L’occasion s’y prête avec, symboliquement, la célébration du 41e anniversaire de l’Union nationale des paysans algériens (UNPA), mais aussi et stratégiquement, avec le nouveau virage que l’Algérie est en train de négocier pour s’adapter à la nouvelle situation de la contraction drastique de ses revenus pétroliers. Ce qui s’écrivait, il y a quelques années dans les journaux et se débitait, sans grand écho, dans des séminaires à propos de la nécessité pour le pays de revenir à sa vocation originelle, pour réduire la dépendance par rapport aux hydrocarbures, devient aujourd’hui que tous les acteurs, gouvernement, entrepreneurs, importateurs, citoyens sont «dos au mur», une matière fertile à même d’ébaucher une réflexion sérieuse non seulement sur la relance du secteur agricole, mais également sur tous les secteurs qui lui sont connexes : industrie agroalimentaire, commerce, formation professionnelle dans les métiers de l’agriculture, recherche scientifique orientée vers le secteur primaire (agriculture, élevage, forêts, hydraulique) et secteur bancaire.
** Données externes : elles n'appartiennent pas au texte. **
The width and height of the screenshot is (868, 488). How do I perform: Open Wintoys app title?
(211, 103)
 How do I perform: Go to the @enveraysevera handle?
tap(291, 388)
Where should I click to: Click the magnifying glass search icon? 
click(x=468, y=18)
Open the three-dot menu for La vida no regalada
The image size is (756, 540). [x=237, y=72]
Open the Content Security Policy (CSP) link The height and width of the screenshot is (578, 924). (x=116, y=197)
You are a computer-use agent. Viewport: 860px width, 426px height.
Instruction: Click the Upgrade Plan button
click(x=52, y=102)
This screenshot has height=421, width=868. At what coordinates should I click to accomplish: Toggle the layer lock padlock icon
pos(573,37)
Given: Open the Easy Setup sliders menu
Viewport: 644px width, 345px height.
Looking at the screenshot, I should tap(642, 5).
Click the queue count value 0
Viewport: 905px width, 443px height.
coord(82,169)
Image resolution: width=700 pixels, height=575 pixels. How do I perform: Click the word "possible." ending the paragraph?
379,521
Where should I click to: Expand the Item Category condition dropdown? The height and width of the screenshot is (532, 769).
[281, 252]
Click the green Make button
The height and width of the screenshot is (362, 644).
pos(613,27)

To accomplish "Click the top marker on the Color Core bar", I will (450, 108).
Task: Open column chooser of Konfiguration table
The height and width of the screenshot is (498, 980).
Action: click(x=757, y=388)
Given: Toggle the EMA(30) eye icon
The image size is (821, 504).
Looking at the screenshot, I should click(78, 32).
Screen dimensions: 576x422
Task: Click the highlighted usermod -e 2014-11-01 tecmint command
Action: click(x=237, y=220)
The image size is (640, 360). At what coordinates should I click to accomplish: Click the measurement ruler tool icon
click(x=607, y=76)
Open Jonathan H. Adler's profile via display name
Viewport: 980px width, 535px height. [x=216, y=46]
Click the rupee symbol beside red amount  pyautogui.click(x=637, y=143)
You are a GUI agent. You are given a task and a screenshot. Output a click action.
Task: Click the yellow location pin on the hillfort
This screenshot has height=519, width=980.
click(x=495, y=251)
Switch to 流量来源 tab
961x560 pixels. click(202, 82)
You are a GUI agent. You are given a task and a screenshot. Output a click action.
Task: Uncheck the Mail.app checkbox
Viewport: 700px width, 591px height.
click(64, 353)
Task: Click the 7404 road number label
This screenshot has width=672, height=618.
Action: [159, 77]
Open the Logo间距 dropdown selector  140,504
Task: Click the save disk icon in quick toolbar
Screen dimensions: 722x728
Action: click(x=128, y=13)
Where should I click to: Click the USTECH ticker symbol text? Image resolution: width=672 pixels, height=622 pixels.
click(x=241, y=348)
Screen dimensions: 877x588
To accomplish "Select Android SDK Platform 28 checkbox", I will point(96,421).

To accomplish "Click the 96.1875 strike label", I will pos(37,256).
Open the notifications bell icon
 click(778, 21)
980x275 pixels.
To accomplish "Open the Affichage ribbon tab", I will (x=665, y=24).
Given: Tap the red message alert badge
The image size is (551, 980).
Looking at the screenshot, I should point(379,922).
Aujourd’hui, le secteur de l’agriculture se trouve imparablement dans une étape charnière, où il est appelé à répondre à des attentes de plus en plus pressantes, charriées par les besoins alimentaires de 40 millions d’Algériens. La facture alimentaire des deux dernières années a été gravement gonflée par l’importation de céréales, aliment de base des populations algériennes. Pour plusieurs raisons, les prix du blé ont connu, à l’échelle du monde, une flambée inédite. La baisse intervenue depuis le mois de juin ne devrait pas être prise comme une référence dans un marché fluctuant et instable. De restructurations en réformes, de l’agriculture professionnelle au développement rural, et de la production à la transformation agroalimentaire, les volets et les termes de références sur lesquels évolue l’activité agricole ne cessent de s’étoffer et de se diversifier. La dernière mesure prise par les pouvoirs publics est la fameuse circulaire 108 de février 2011, par le truchement de laquelle le gouvernement compte élargir la base productive de l’agriculture. En effet, ce nouveau dispositif est destiné à faire exploiter les terres marginales du domaine privé de l’État -celles qui n’ont pas été distribuées dans le cadre de loi de 1987 portant sur la création des EAC et EAI- et les terres de particuliers demeurées en friche. Cette dernière catégorie est promise à des incitations intéressantes, puisque des crédits bonifiés leur sont destinés à hauteur d’un million de dinars par hectare, selon l’importance et la nature du projet, bien entendu.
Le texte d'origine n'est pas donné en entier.